Они ехали до поместья в тишине, что можно было назвать гробовой, учитывая траур всей страны, каждого человека, которого, так или иначе, коснулась смерть в виде потери близкого или дальнего родственника, возможно, друга, соседа, да просто знакомого: у кого не спроси — любой ответил бы, что переживает траур. Что, казалось, совершенно не касалось Луи, который выбежал навстречу Лиаму, светясь счастьем и радостью, восклицая слова благодарности Богу за его здоровье и возвращение, однако сам мужчина ответил явным шоком, заполонившим его лицо — он хоть и знал, что Омега беременный, но все же не был готов к тому, что тот станет маленьким шариком, а его прекрасное детское тело превратится в созревшее, повидавшее Альфу, лишившееся невинности, пусть личико и оставалось наивным, запах и живот говорили об обратном.
— Луи’, добрый день, — Лиам поклонился головой, не в силах заставить себя обнять его, так рвущегося к нему всей душой, что на месте не мог устоять и немного подпрыгивал, а в глазах блестел огонек неподдельного счастья.
— Добрый! Мы приготовили обед к Вашему приезду!
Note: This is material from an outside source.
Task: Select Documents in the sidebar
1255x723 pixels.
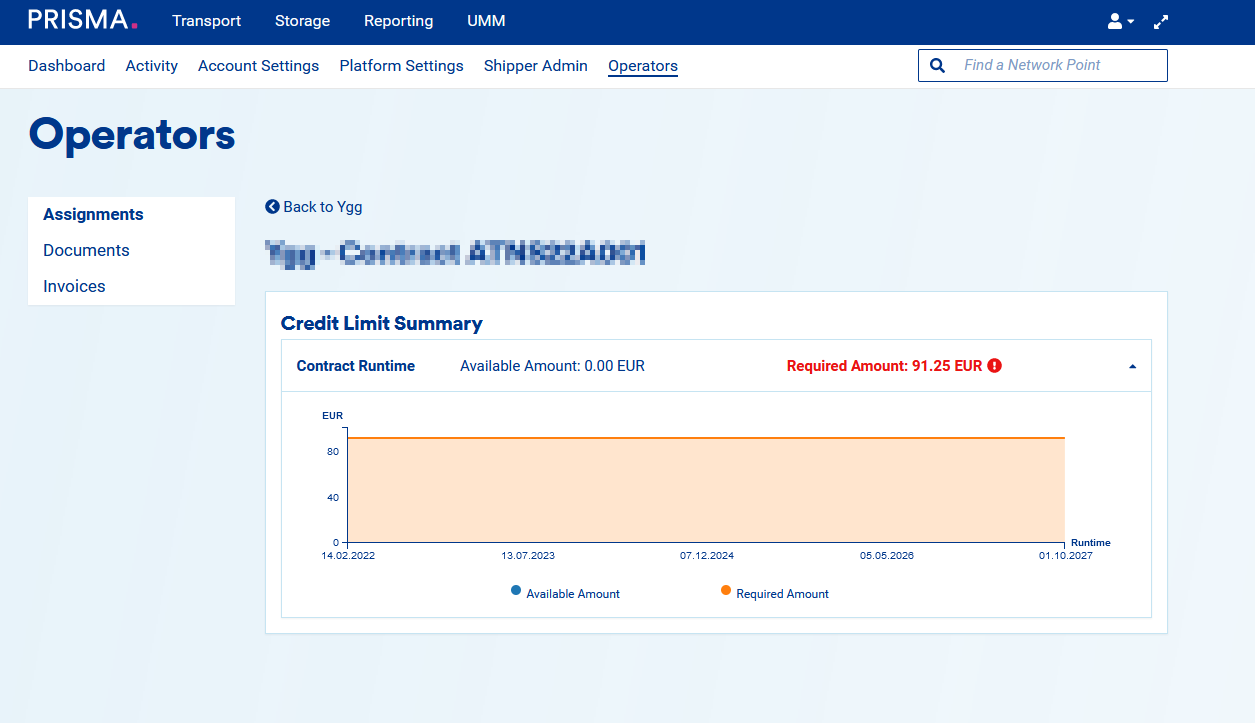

И, если хотите, сделаем теплую ванну…
— Луи’, — нежно позвала его Авелин, — думаю, Лиаму нужно отдохнуть.
— Да… — недоумение на его лице вмиг сменилось на понимание и боль, глаза потухли, к горлу подступил ком, а слезы потихоньку скапливались в уголках, и, пока никто не заметил, Омега отвернулся и быстро вошел в дом, оставляя после себя шлейф запаха корицы, которую использовал для начинки пирога.
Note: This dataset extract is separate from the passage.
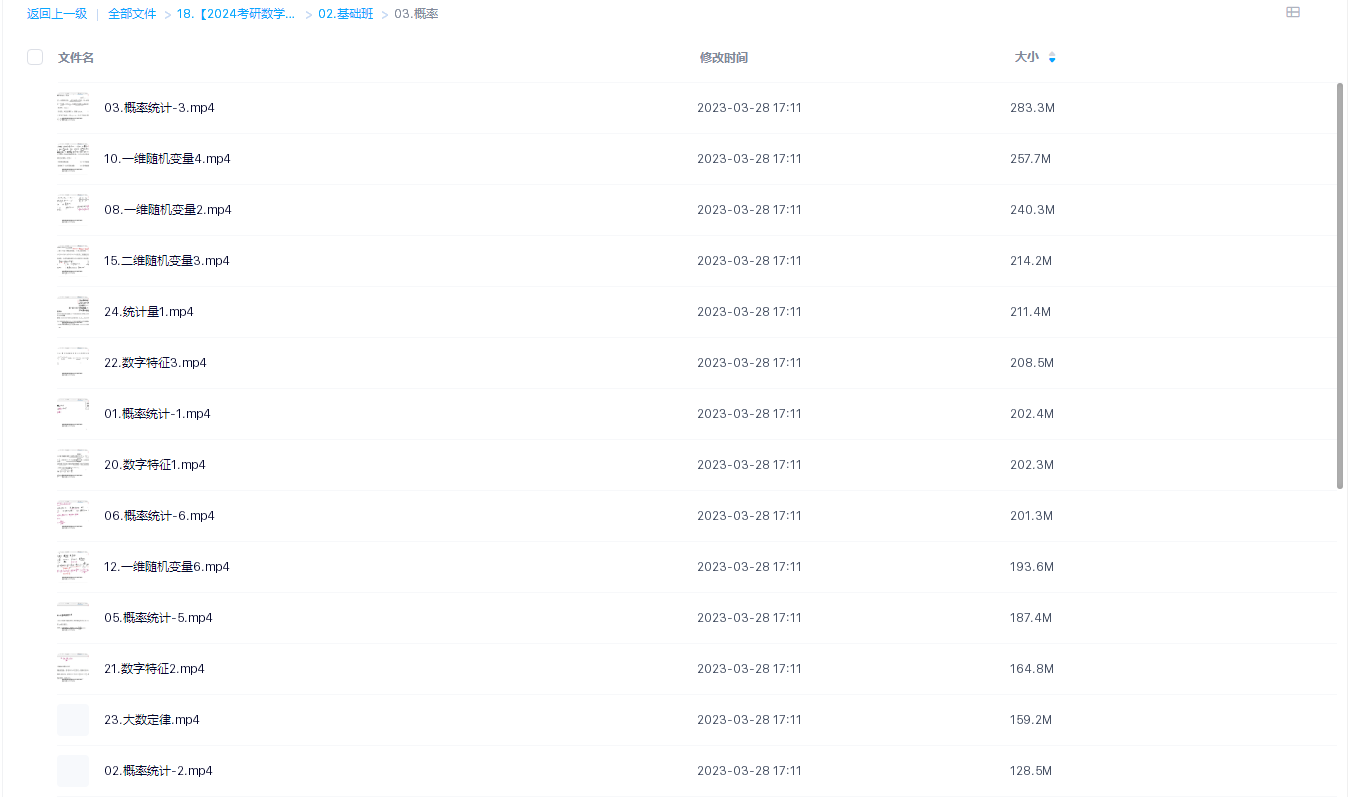
Task: Open thumbnail of 03.概率统计-3.mp4
Action: tap(73, 108)
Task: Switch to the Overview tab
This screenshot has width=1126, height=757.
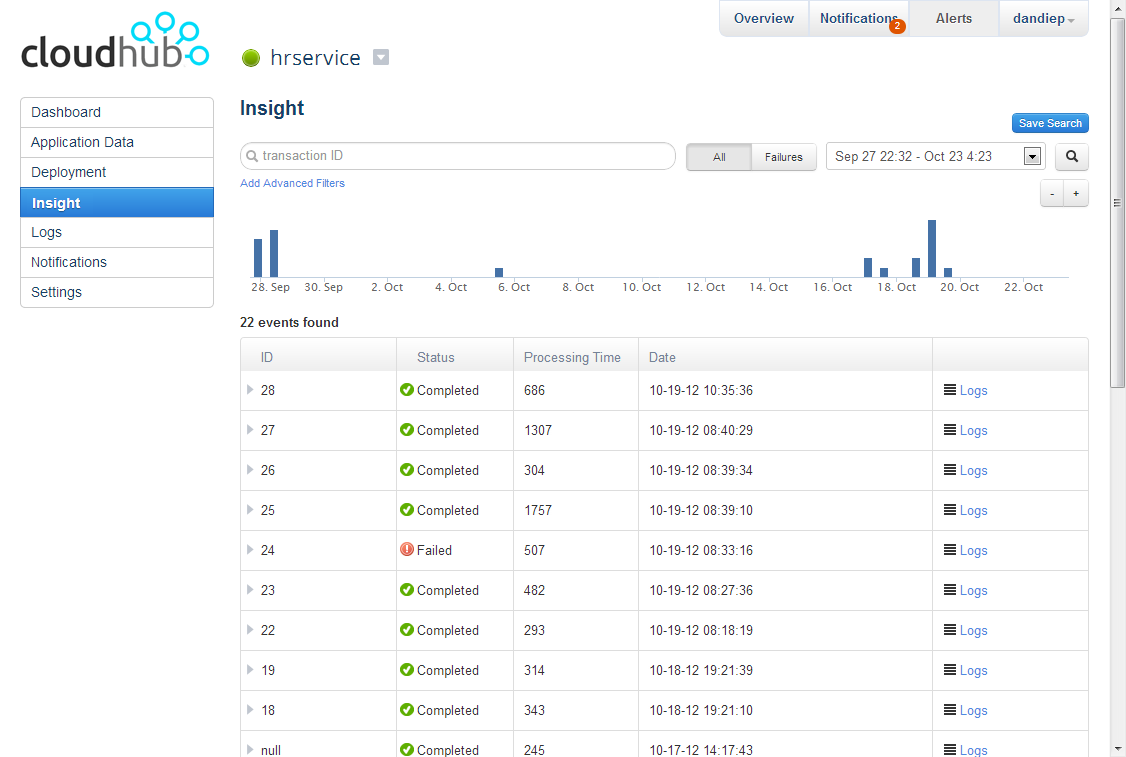Action: tap(763, 18)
Лиам было хотел остановить его, но не увидел в этом смысла, как и ни в чем другом, что происходило позже — все носились вокруг него, выполняя любое несказанное пожелание: наливали вино, разогревали пищу, взбивали подушки — только знакомство с ребенком прошло с иными чувствами. В комнате с Марселлой сидел Луи, что-то напевая ей и качая в своих руках, рядом же на софе лежали исписанные листы с перечеркнутыми строчками и крошечными рисунками по бокам.
— Луи’, милый, ты мог бы оставить нас, — Авелин подошла к нему и забрала девочку, пока ее муж, хромая, добирался до свободного кресла в ожидании своего ребенка.
— Но я мог бы побыть здесь, — он говорил тихо, чтобы не разбудить малышку, прижимая освободившиеся руки к животу, чувствуя опустошенность и в какой-то степени лишенность.
— Мы бы хотели остаться наедине, только семьей, — женщина слабо улыбнулась ему и направилась к Лиаму, который с любовью в глазах принял Марселлу в свои отцовские объятия.
— Ави, — шепотом позвал Луи, останавливаясь возле дверей. — А Гарри… он не писал?
— С тех пор как ты его прогнал, он больше не давал о себе знать, — кинула она через плечо, не отвлекаясь от ребенка и мужа.
— Месье, а Вы не виделись с ним?
— Луи’, пожалуйста, — умоляюще просила Авелин, — лучше приготовь ужин, поговорим после.
***
За столом собрались все, и даже Рона, которая стала настолько близка за долгие месяцы войны, что теперь заняла место дальнего родственника, нежели прислуги, однако много себе не позволяла, хоть отношение к ней поменялось кардинально.